(SET TASKS):
A. Revise the stretch of the election sentiment write-up from "Comments for Mahama" through "limited the dataset." by putting "sample" in place of "dataset", and give that stretch back.
B. Carry on the write-up about predicting the election winner from comment sentiment, picking up after its last sentence.

(SUPPLIED TEXT):
________________

Predicting the Winner Based on Sentiment

Finally, the sentiment analysis results are used to predict the winner based on the higher aggregate positive score:

  # Determine winner
 if mahama_total > bawumia_total:
     print("Based on sentiment analysis, John Dramani Mahama is projected to win.")
 else:
     print("Based on sentiment analysis, Mahamudu Bawumia is projected to win.")

Key Findings

Comments for Mahama videos displayed a significant proportion of positive sentiment, reflecting themes of support and hope for his leadership.
Sentiment analysis for Bawumia videos indicated slightly lower positive scores, with neutral sentiments dominating.
Aggregate Sentiment Scores:
- Mahama: Higher positive sentiment score, reflecting strong favorability.
- Bawumia: A mix of neutral and positive sentiments but with less intensity.

Challenges and Limitations

While this approach provides valuable insights into public perception, it has its constraints:

Comment Bias: Users engaging in online comments may not represent the broader voting population.
Data Availability: Disabled comments on some videos limited the dataset.

________________

(DATA EXCERPT):
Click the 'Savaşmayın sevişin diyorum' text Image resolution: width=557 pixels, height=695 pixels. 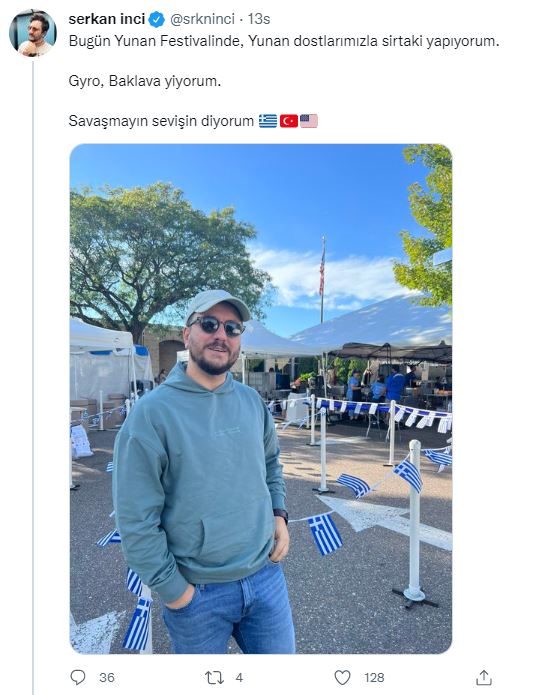(161, 121)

________________

(ANSWER LIST):
A.
Comments for Mahama videos displayed a significant proportion of positive sentiment, reflecting themes of support and hope for his leadership.
Sentiment analysis for Bawumia videos indicated slightly lower positive scores, with neutral sentiments dominating.
Aggregate Sentiment Scores:
- Mahama: Higher positive sentiment score, reflecting strong favorability.
- Bawumia: A mix of neutral and positive sentiments but with less intensity.

Challenges and Limitations

While this approach provides valuable insights into public perception, it has its constraints:

Comment Bias: Users engaging in online comments may not represent the broader voting population.
Data Availability: Disabled comments on some videos limited the sample.

B.
Sentiment Complexity: Nuanced or sarcastic comments can be misclassified, potentially affecting results.

Final Takeaways

This project highlights the potential of digital platforms like YouTube to gauge public sentiment during elections. While not a definitive predictor, sentiment analysis offers a creative lens to interpret public opinion. By refining methodologies and expanding datasets, such approaches could play a significant role in understanding voter behavior in the digital age. Could YouTube become the next election prediction tool for global politics? Only time will tell. There’s plenty of room for improvement, and I encourage others to explore this code, refine it, and experiment with larger and more diverse datasets.